> _Data for this task_:
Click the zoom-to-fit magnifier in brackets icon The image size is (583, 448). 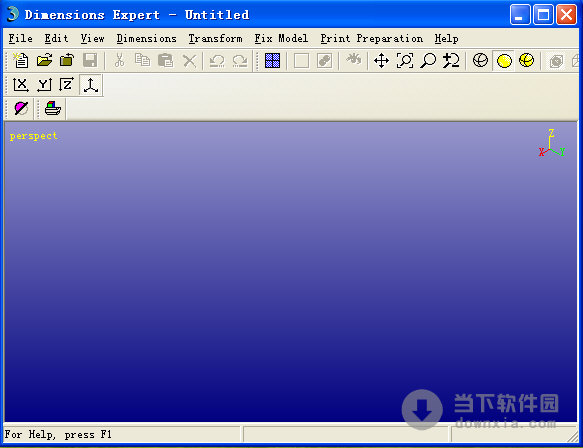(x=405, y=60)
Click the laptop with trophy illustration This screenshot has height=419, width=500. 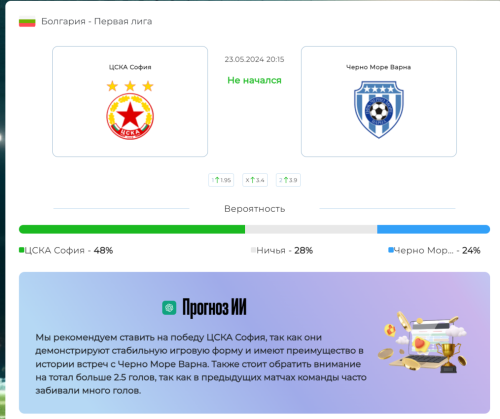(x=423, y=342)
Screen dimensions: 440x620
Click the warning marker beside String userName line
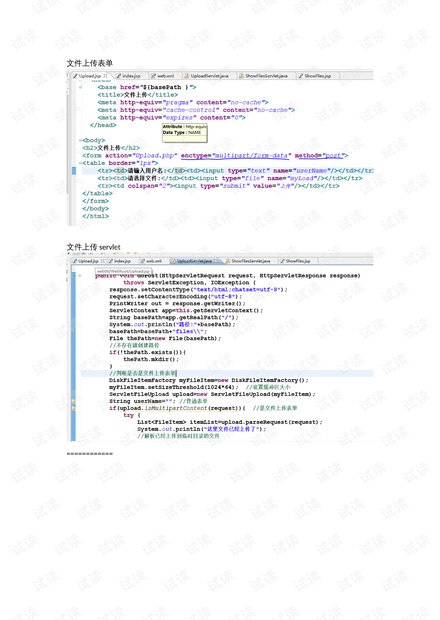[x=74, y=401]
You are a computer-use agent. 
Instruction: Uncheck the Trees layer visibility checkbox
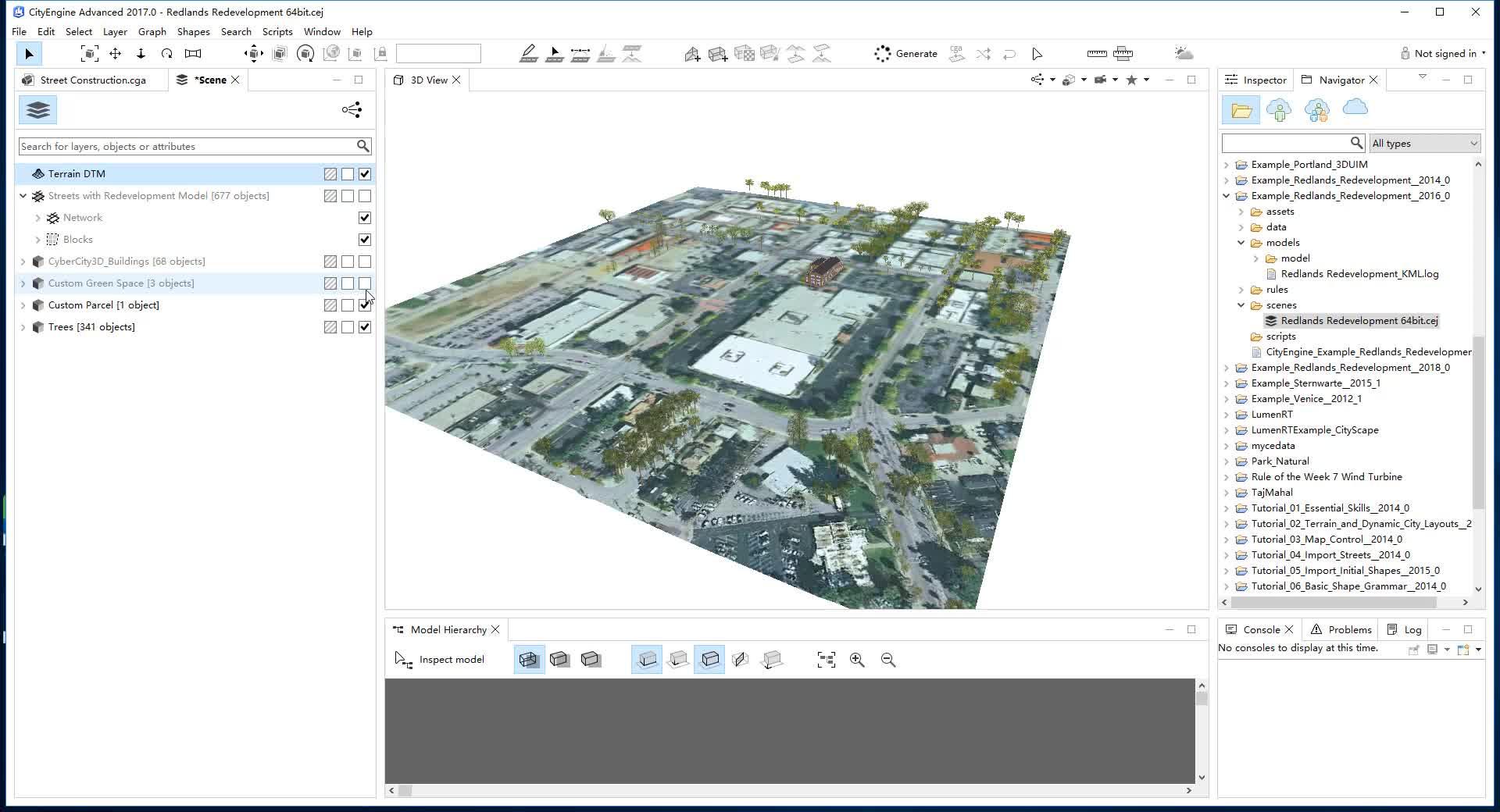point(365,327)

==

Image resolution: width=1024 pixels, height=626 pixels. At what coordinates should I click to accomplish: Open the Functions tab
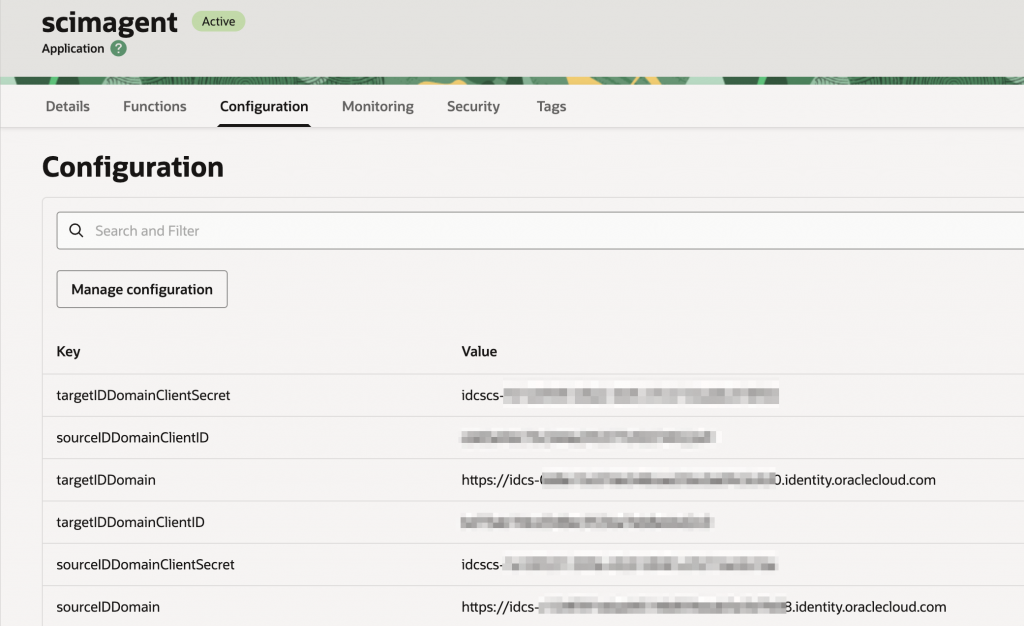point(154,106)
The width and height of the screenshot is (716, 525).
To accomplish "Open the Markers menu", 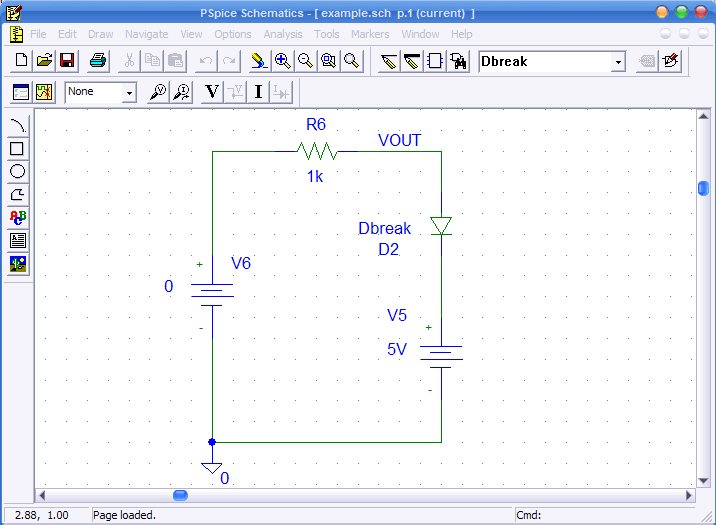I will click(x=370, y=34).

...

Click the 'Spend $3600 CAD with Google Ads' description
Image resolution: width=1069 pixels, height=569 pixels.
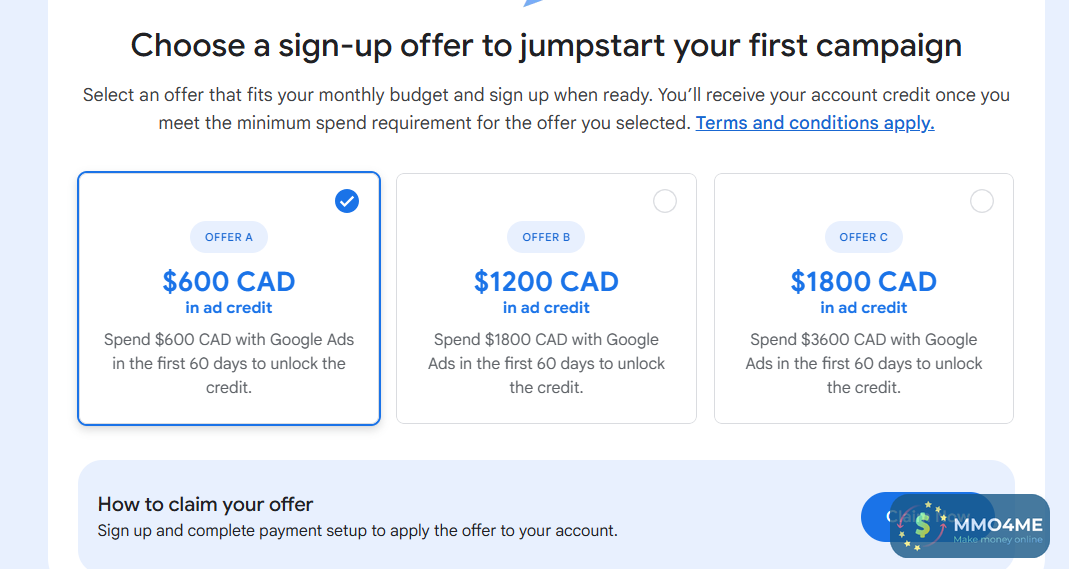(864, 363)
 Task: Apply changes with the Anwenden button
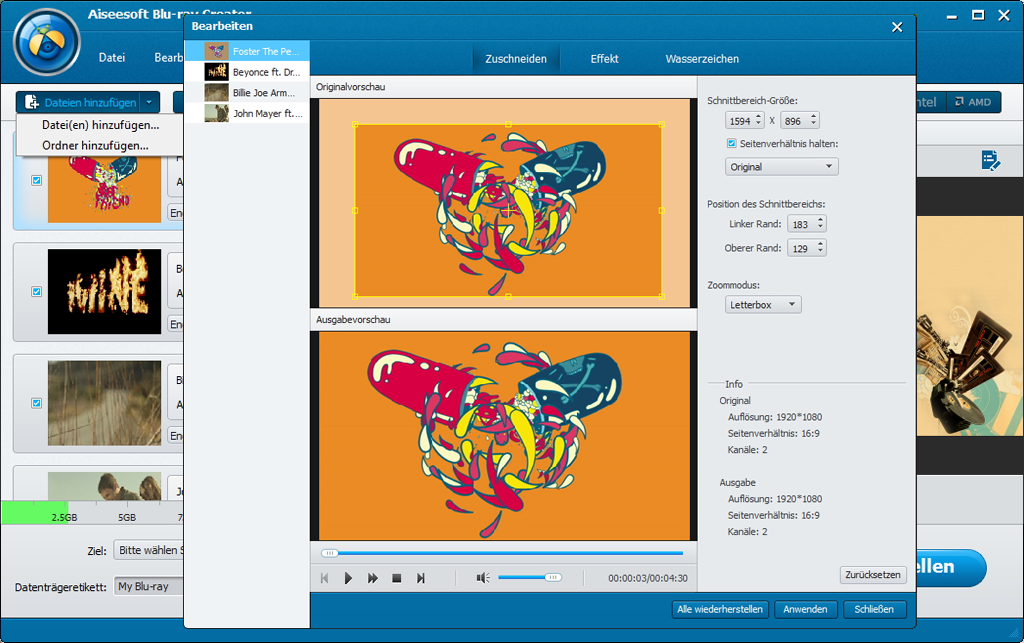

> _Task instructions_:
Within the data above, repeat exactly the lines from the one bearing "Image resolution: width=1069" through the one bearing "Task: Apply changes with the Anwenden button". Include no pictures and nothing else.

> _Answer space_:
Image resolution: width=1069 pixels, height=569 pixels.
(864, 363)
 Task: Apply changes with the Anwenden button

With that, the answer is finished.